Technological and scientific advances, stemming in large part from the Human Genome and HapMap projects, have made large-scale, genome-wide investigations feasible and cost effective. These advances have the potential to dramatically impact drug discovery and development by identifying genetic factors that contribute to variation in disease risk as well as drug pharmacokinetics, treatment efficacy, and adverse drug reactions. In spite of the technological advancements, successful application in biomedical research would be limited without access to suitable sample collections. To facilitate exploratory genetics research, we have assembled a DNA resource from a large number of subjects participating in multiple studies throughout the world. This growing resource was initially genotyped with a commercially available genome-wide 500,000 single-nucleotide polymorphism panel. This project includes nearly 6,000 subjects of African-American, East Asian, South Asian, Mexican, and European origin. Seven informative axes of variation identified via principal-component analysis (PCA) of these data confirm the overall integrity of the data and highlight important features of the genetic structure of diverse populations.

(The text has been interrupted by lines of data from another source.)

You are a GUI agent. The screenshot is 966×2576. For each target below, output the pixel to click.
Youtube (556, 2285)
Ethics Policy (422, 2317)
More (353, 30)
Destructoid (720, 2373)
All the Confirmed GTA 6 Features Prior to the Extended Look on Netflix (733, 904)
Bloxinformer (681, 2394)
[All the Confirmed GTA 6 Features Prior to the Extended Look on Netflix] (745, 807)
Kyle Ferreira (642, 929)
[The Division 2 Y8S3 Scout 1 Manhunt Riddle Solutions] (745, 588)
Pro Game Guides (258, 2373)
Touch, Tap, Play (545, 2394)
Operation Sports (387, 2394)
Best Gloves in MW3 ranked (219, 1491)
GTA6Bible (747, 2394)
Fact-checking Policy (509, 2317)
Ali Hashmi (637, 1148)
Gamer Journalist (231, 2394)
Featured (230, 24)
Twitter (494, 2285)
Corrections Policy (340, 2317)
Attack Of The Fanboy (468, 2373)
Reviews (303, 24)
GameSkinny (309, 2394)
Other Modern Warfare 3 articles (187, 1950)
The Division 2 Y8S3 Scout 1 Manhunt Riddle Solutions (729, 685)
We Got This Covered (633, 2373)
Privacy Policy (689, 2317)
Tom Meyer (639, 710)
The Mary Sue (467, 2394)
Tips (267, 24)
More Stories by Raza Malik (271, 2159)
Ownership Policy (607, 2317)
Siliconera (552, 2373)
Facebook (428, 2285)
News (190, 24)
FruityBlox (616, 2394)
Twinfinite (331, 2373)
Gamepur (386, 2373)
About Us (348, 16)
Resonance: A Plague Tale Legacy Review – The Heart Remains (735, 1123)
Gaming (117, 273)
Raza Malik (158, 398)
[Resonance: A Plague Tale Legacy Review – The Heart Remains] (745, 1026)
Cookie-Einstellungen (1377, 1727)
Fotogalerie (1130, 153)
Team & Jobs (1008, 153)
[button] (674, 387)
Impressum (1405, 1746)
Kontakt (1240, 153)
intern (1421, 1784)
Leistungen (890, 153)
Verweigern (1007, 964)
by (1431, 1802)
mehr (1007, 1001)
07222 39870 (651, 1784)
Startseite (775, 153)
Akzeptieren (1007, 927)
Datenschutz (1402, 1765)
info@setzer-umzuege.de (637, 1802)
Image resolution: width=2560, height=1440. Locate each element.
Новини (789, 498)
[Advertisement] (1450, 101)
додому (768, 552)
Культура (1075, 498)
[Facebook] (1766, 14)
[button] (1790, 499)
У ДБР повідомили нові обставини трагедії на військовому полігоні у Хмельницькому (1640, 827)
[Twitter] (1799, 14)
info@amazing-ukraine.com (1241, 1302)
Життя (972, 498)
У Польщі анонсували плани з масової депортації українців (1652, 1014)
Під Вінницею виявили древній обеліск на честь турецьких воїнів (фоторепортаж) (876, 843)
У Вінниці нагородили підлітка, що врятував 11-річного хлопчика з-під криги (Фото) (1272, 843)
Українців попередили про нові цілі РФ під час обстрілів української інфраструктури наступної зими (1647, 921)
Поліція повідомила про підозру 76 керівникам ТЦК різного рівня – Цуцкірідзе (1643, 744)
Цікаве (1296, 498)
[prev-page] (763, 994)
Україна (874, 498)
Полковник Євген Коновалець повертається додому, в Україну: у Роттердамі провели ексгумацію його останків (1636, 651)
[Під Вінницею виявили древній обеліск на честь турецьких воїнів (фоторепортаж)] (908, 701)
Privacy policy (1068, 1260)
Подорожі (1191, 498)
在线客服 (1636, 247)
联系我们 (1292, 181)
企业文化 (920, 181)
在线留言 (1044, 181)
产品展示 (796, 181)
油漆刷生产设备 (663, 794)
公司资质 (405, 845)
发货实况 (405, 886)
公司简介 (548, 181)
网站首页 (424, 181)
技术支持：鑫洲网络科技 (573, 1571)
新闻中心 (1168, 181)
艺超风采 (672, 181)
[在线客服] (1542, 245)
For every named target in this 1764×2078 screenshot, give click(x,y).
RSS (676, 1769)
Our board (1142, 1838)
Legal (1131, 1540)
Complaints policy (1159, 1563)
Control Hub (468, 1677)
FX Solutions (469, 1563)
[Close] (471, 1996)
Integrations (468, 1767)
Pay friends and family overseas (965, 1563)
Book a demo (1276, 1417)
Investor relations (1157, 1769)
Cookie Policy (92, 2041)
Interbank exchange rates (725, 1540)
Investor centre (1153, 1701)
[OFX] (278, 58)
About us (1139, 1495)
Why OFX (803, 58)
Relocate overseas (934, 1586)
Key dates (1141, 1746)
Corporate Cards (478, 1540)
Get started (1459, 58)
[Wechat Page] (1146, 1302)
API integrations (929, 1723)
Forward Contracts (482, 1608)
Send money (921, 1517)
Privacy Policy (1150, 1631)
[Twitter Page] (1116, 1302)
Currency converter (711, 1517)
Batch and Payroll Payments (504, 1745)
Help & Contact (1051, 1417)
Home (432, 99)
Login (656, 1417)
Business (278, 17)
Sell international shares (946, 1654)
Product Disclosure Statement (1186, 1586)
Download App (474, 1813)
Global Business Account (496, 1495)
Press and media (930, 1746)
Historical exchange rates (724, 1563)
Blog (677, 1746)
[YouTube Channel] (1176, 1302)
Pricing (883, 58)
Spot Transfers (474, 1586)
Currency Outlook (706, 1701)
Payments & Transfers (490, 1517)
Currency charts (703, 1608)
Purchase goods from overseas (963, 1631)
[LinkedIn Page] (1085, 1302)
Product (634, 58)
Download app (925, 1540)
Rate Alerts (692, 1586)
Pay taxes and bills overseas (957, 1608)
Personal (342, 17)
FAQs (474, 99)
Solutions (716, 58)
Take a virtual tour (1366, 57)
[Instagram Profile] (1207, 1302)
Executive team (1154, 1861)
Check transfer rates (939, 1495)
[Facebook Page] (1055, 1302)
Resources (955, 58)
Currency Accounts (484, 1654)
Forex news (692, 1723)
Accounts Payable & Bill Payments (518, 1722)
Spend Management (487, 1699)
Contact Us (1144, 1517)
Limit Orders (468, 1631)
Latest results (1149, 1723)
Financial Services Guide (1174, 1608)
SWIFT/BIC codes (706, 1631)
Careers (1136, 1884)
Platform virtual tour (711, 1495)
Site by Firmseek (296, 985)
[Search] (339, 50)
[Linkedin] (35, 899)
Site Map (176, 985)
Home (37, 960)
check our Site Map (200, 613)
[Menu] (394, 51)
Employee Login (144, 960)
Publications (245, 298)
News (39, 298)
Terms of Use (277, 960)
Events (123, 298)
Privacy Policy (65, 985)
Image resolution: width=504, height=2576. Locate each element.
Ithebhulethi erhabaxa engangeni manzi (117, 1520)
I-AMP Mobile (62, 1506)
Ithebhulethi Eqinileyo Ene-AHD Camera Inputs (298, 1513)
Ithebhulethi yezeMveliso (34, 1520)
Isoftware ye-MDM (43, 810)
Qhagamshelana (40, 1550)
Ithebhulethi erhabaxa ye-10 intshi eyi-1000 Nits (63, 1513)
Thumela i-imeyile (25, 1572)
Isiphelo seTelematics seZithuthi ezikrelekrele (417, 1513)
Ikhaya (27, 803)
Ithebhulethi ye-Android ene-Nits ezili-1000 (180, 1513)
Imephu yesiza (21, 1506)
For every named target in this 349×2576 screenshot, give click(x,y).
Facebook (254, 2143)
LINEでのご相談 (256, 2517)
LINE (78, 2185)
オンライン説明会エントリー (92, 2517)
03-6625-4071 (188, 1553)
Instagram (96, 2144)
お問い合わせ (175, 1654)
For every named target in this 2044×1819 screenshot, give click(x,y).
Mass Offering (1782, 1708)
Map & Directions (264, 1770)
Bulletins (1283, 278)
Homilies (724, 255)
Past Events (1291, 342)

The potential value of such extensively genotyped collections is illustrated by selection of genetically matched population controls in a genome-wide analysis of abacavir-associated hypersensitivity reaction. We find that matching based on country of origin, identity-by-state distance, and multidimensional PCA do similarly well to control the type I error rate. The genotype and demographic data from this reference sample are freely available through the NCBI database of Genotypes and Phenotypes (dbGaP).